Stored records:

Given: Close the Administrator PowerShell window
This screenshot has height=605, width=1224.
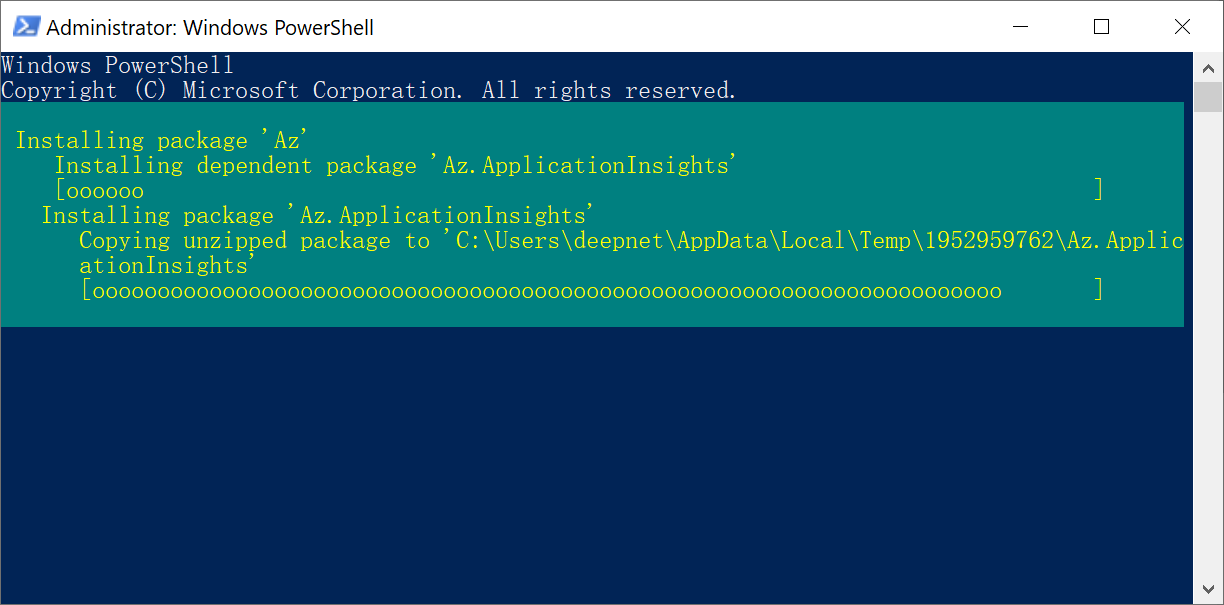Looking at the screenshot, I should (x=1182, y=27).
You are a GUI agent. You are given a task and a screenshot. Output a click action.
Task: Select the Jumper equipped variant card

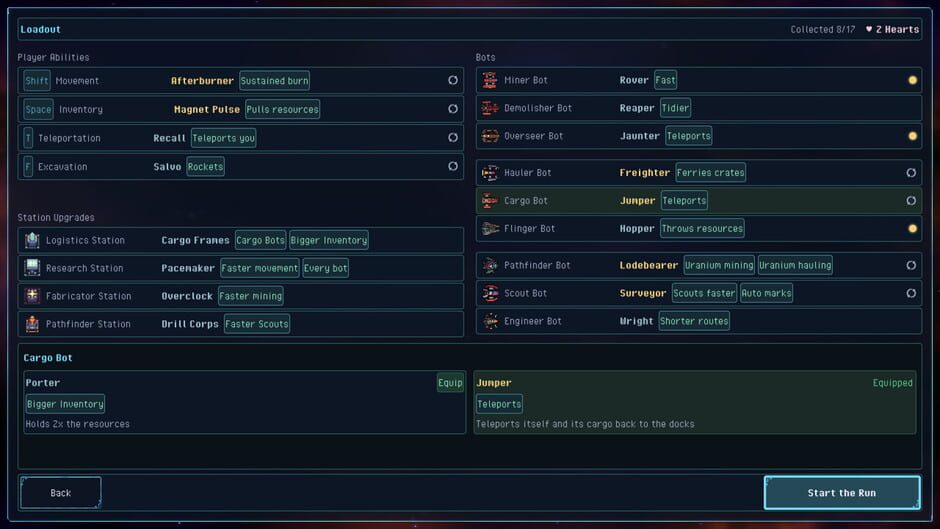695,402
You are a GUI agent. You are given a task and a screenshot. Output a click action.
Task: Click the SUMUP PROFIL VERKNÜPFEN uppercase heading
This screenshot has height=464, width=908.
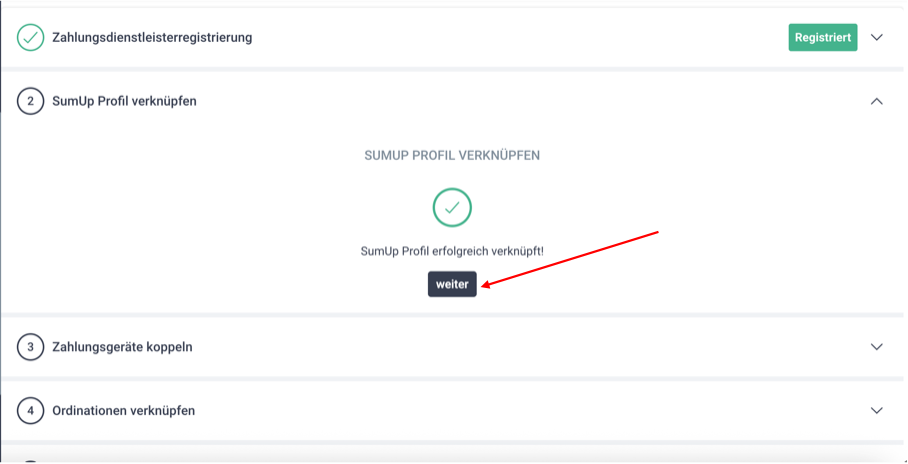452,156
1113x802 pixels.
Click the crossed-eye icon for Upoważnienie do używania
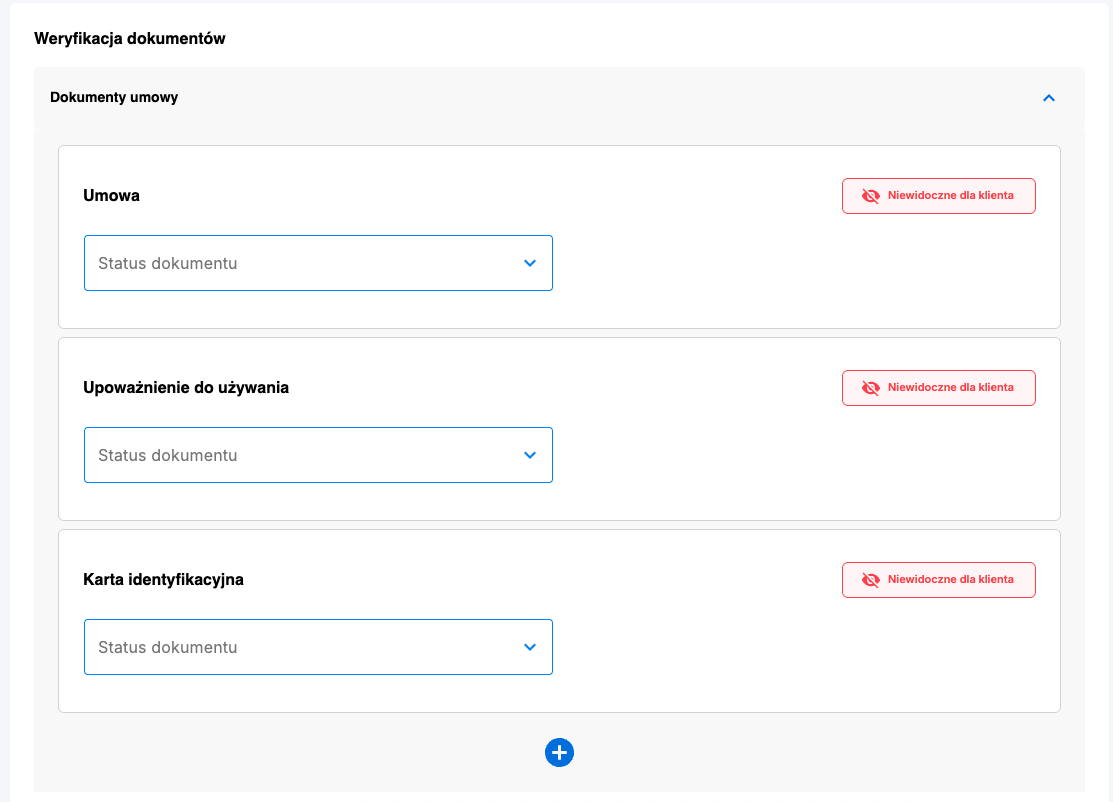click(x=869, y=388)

- **TASK DETAILS**
Only the wording of the records is wanted: copy it all exactly and omit the pictures.

- **RESPONSE**
Given: Close the Administrator PowerShell window
This screenshot has height=605, width=1224.
Looking at the screenshot, I should (x=1182, y=27).
You are a GUI agent. You are given a task and a screenshot. Output a click action.
Task: Select the Jumper equipped variant card

695,402
You are a GUI agent. You are given a task and a screenshot. Output a click action.
Task: Click the SUMUP PROFIL VERKNÜPFEN uppercase heading
This screenshot has height=464, width=908.
452,156
1113x802 pixels.
Click the crossed-eye icon for Upoważnienie do używania
click(x=869, y=388)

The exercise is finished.